And, of course, in the city, the gleaming office towers, the motorways, the traffic congestion, the hotels and the restaurants.

It's hard to believe that a few score years ago, the emirates that now comprise the UAE were undeveloped with economies largely based on pearl production, fishing, agriculture and herding.

In the late 1920s, when the world market for the Gulf's high-quality pearls was destroyed mainly due to the Japanese invention of cultured pearls and the global depression, the already poor emirates fell upon even harder times.

Their fate turned just before the Second World War when the idea emerged that there could be oil under their deserts.

In the early 1930s, the first geological survey was conducted in Abu Dhabi under a concession granting all the onshore oil rights to a consortium of international oil companies consisting of Petroleum Development Company (PDC) - Trucial Coast, a subsidiary of the Iraq Petroleum Company, itself a joint venture of several oil majors, including BP, Shell, Total, and before they merged in 1999, Exxon and Mobil.
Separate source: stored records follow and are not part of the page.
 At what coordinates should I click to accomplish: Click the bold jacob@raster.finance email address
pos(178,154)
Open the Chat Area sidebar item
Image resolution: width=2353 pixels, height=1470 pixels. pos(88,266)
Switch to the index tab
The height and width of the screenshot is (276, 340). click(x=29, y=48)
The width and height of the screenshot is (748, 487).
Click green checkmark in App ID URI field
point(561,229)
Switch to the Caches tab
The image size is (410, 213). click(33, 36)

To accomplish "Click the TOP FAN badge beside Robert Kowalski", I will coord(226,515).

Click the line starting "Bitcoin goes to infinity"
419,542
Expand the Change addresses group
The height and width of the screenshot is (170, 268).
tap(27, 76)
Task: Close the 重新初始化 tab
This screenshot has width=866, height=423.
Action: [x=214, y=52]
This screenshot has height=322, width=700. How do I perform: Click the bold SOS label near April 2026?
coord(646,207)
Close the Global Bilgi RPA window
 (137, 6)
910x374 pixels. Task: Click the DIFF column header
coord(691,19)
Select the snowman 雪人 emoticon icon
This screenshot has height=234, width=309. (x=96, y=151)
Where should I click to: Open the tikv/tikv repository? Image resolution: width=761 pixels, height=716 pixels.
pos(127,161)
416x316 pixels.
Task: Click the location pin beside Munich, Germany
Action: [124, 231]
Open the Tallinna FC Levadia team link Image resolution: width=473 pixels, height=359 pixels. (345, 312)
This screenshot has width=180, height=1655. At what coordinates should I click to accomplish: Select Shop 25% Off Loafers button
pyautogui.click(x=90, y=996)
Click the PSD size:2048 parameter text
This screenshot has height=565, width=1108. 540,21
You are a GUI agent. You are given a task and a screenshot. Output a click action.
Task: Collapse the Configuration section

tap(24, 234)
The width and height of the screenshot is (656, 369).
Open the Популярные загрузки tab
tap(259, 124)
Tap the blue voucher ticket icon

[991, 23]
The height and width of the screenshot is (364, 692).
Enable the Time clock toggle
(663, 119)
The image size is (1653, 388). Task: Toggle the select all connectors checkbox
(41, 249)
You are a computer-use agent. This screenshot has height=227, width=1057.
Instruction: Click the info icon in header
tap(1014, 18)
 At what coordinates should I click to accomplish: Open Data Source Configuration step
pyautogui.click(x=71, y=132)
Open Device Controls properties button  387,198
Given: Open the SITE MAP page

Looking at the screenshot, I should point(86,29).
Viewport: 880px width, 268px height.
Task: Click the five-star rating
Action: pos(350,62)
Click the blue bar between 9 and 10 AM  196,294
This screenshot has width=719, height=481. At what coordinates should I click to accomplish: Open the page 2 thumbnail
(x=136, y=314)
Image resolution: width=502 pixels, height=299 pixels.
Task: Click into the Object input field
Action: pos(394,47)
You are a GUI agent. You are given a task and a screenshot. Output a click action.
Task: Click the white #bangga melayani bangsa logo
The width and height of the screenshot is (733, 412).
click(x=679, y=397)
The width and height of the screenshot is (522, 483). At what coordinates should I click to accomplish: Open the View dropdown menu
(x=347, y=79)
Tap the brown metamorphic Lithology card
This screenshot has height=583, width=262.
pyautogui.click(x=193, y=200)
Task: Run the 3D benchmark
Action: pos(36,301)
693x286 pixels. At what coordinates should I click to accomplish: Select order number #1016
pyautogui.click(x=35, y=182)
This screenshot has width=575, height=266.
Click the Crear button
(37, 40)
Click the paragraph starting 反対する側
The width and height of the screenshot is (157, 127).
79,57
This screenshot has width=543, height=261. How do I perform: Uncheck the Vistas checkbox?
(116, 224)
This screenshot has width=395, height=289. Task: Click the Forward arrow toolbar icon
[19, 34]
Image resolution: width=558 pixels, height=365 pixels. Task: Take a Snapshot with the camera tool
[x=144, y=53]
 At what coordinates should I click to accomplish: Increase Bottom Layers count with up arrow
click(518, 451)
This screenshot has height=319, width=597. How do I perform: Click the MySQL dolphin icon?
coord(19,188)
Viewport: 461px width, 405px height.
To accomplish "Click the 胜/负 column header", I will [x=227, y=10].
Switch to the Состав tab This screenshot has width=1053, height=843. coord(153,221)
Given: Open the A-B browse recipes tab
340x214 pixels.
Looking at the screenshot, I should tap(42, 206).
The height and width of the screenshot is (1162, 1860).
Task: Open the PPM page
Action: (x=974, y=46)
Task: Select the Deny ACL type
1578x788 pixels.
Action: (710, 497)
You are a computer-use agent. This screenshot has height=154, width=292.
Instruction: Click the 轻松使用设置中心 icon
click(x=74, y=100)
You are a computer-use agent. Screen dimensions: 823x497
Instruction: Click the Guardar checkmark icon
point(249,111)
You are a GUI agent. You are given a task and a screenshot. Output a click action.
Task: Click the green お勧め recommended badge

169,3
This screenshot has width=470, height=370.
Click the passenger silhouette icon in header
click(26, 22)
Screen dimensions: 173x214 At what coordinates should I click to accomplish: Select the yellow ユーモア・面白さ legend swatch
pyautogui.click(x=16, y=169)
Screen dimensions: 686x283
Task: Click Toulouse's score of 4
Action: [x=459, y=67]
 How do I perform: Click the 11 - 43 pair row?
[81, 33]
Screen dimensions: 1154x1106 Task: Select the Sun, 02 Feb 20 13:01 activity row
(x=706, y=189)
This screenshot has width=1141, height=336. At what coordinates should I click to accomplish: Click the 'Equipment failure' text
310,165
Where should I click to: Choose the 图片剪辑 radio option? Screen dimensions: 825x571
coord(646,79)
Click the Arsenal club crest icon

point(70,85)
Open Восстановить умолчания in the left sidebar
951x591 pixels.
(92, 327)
The exploration works were put on hold during the war but were resumed in early 1950, when the first survey well was drilled in Ras Sadr.

In 1953, an oil company set up by the London millionaire William Knox D'Arcy in the early 1900s, acquired the concession, passing it on two years later to Abu Dhabi Marine Areas (ADMA), owned initially by BP and a French firm that would later become Total.

In 1958, ADMA became the first company to discover off-shore oil in commercial quantities - at Umm Shaif close to Das Island. In the same year, PDC discovered the onshore Bab oil field followed by the discovery of the Bu Hasa field in 1962. The export of crude oil began from an oil-export terminal on Das Island in 1962, the same year that Abu Dhabi joined the family of oil exporters and its rapid transformation began.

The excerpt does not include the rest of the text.